Copy out, word for word, the part of the news article below that begins with the words containing "Her parents said" and ends with "reporters last week.".

◆ **Excerpted passage**
** start **
ROSELAND, N.J. - The New Jersey honor student who sued to get her parents to support her after she moved out of their home has reunited with them, and the family is now asking for privacy.

The lawyer representing Rachel Canning's parents, made the request during a news conference on Wednesday.

Angelo Sarno says the 18-year-old's return is not contingent on any financial or other considerations. He says that the suit has been settled "amicably," but refused to comment further on the suit.

Sarno said the notoriety surrounding the suit had done damage to the family, and they are asking for privacy.

Last week, a judge denied Canning's emergency request for $600 a month in support, high school and college tuition and legal fees. Superior Court Judge Peter Bogaard hinted that ruling in the teen's favor could set a dangerous legal precedent, WCBS 880′s Marla Diamond reported.

"Do we want to establish a precedent where parents living in constant fear of establishing basic rules of the house?" Bogaard said.

The cheerleader and lacrosse player had been staying with a friend's family since the beginning of November. Her friend's father, attorney and former Morris County Freeholder John Inglesino, had bankrolled the lawsuit.

Teen sues parents for college money
"In the four months that Rachel had been with the Inglesinos, these people have not called her, they have not come to see her, they have not sent a penny to her or to her benefactors," the teen's attorney, Tanya Helfand, told the judge on March 4.

Her parents said in court she ran away from their home shortly before she turned 18 and deny they abused her. Her father is retired Lincoln Park Police Chief Sean Canning.

"To be clear, my clients never abandoned nor abused their child, and they have asked her to come home," their attorney, Laurie Rush-Masuret, told reporters last week.

Rush-Masuret said Rachel Canning did not want to follow house rules, including making curfew and breaking up with her boyfriend whom her parents considered trouble.
** end **
◆ **Dataset entries**
** start **
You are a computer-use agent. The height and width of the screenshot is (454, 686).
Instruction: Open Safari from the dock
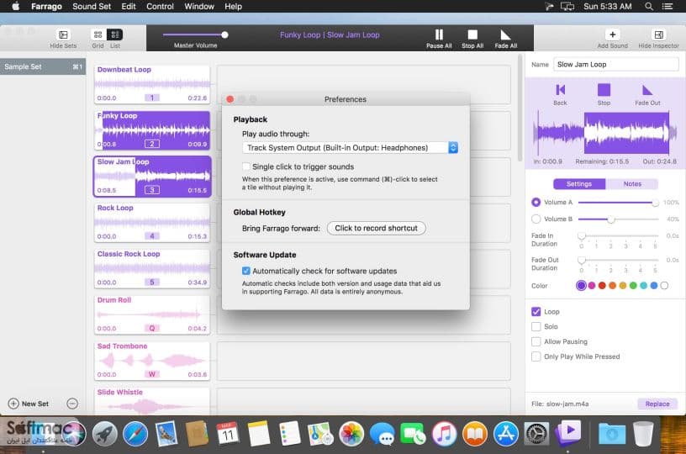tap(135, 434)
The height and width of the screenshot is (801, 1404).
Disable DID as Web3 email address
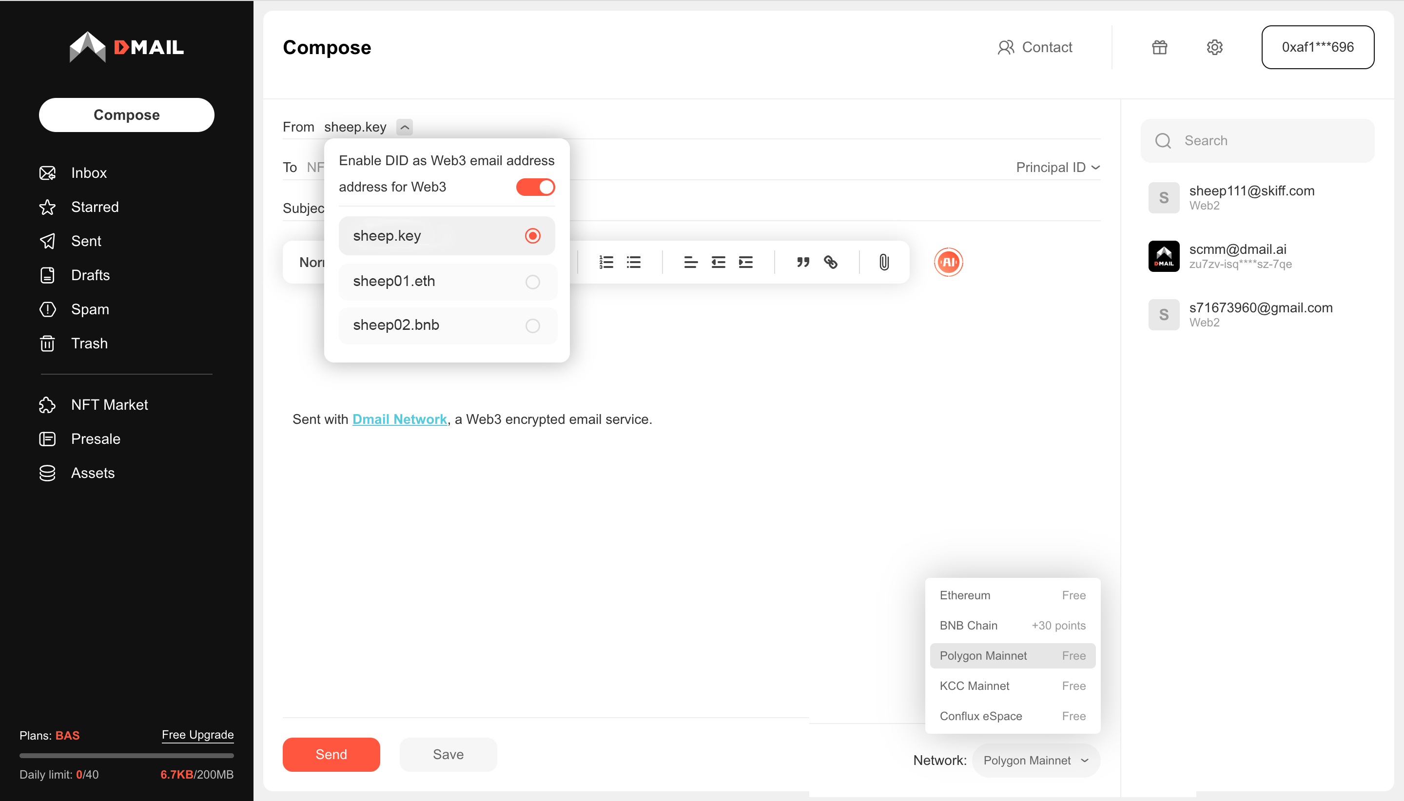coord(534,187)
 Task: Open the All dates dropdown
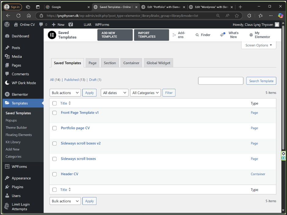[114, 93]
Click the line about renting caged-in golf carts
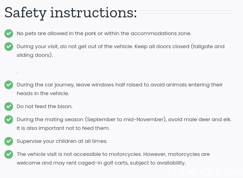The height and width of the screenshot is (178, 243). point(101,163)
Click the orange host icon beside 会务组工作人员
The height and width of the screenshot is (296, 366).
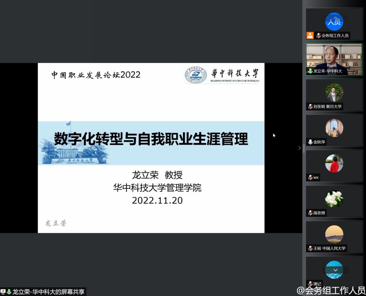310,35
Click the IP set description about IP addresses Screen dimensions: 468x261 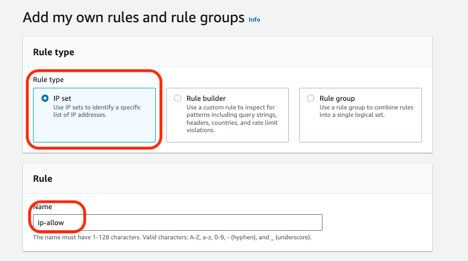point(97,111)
** end **
** start **
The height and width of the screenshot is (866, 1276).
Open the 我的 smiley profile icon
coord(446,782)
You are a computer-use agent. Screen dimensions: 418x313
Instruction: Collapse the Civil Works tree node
** end **
** start **
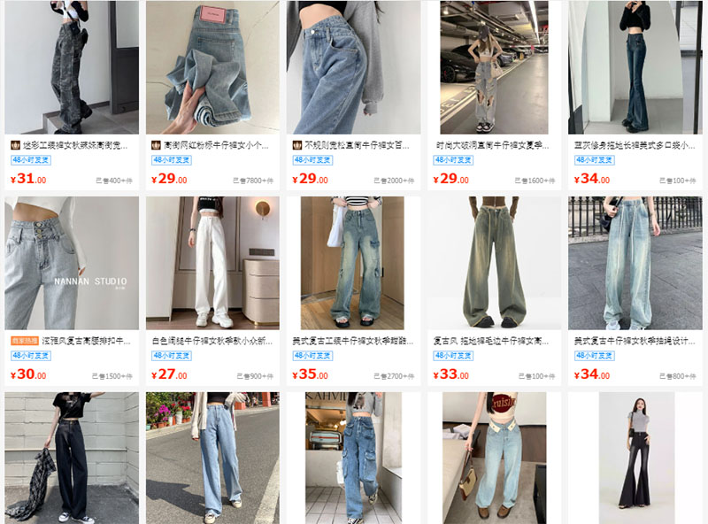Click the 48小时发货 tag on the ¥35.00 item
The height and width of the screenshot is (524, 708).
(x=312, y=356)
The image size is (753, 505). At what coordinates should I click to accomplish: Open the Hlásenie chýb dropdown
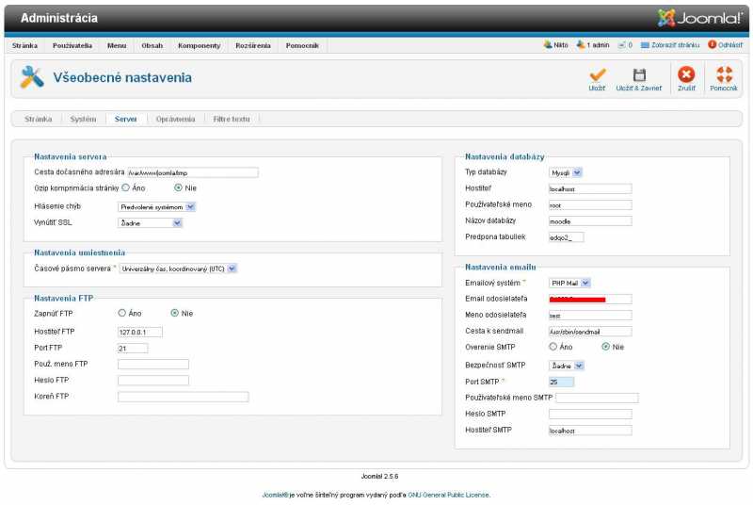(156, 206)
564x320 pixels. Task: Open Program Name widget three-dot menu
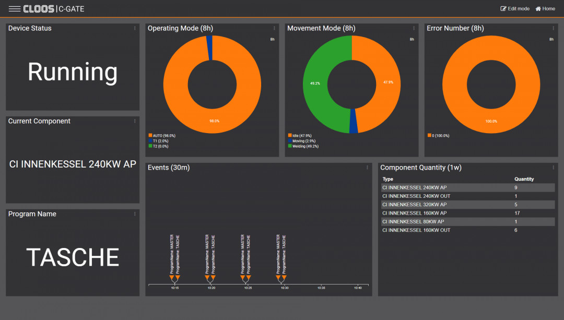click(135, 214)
** end **
◆ **Task result**
Her parents said in court she ran away from their home shortly before she turned 18 and deny they abused her. Her father is retired Lincoln Park Police Chief Sean Canning.

"To be clear, my clients never abandoned nor abused their child, and they have asked her to come home," their attorney, Laurie Rush-Masuret, told reporters last week.